The World Crisis by Winston S. Churchill

The World Crisis by Winston S. Churchill

Author:Winston S. Churchill [Winston, Churchill]
Language: eng
Format: epub
ISBN: 978-0-7953-3154-1
Publisher: RosettaBooks
Published: 2013-09-05T16:00:00+00:00


After all these perturbations, alarums and excursions among the Germans, we must now return to the Russian side.

Rennenkampf and his Generals had been staggered by the Battle of Gumbinnen. They had felt the grip as it seemed of a terrible foe closing upon them. Suddenly, for no reason which they could perceive the grip had relaxed. The Germans had retreated; they had vanished completely away; they had abandoned the field leaving their dead and wounded behind. Where had they gone? That might be found out later. Why had they gone? There, was the mystery. But there was one explanation; an explanation gratifying to Russian sentiment, comforting to their highest hopes. The repulse, the heavy losses of Mackensen’s corps had communicated a panic to the German army. They knew they were beaten. They had accepted the fact that they were absolutely outnumbered by the might of Russia. They were retreating with all speed and preserving their forces for a struggle far inside their own country. A surge of intense relief and elation rose in the Russian Command. Henceforth they had beaten troops in front of them; troops who had not merely lost a battle, but thrown away a victory almost in their grasp; troops obeying an inexorable strategic compulsion to retreat.

Let us then sum up the consequences of Gumbinnen.

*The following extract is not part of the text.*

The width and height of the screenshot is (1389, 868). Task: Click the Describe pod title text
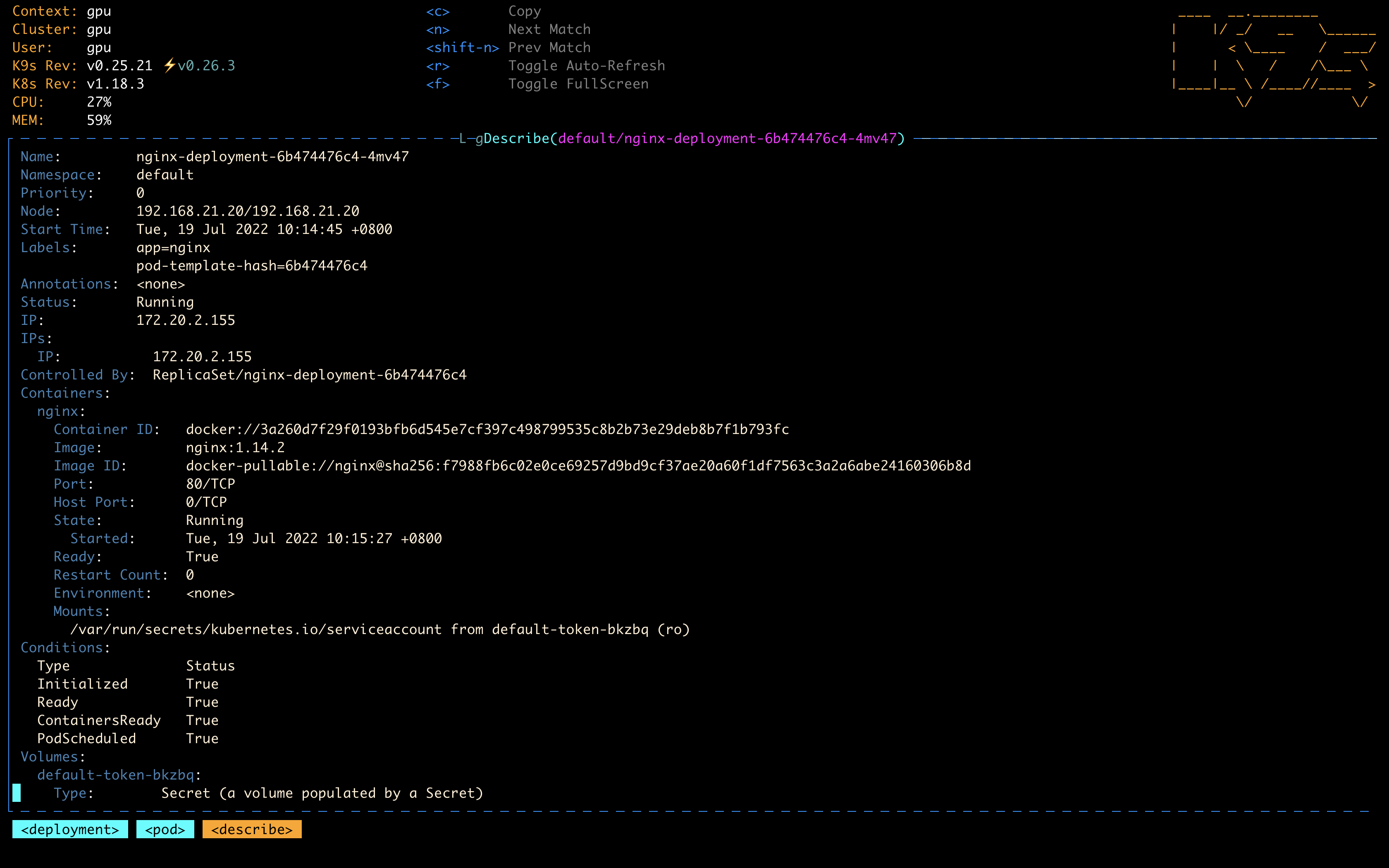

It induced Prittwitz to break off the battle and propose a retirement to the Vistula. It provoked Moltke to supersede Prittwitz. It inspired Moltke to appoint Hindenburg and Ludendorff, and thereby set in motion the measureless consequences that followed from that decision. It procured from Hoffmann and the staff of the Eighth Army the swift and brilliant combination of movements which dictated the Battle of Tannenberg. It imparted to the Russian Command a confidence which was in no way justified. It gave them an utterly false conception of the character, condition and intentions of their enemy. It lured Jilinski to spur on Samsonov’s marching army. It lured Samsonov to deflect his advance more to the West and less to the North, i.e. farther away from Rennenkampf, in the hopes of a greater scoop-up of the defeated Germans. It persuaded Rennenkampf to dawdle for nearly three days on the battlefield in order to let Samsonov’s more ambitious movement gain its greatest effect, and it led Jilinski to acquiesce in his strategic inertia.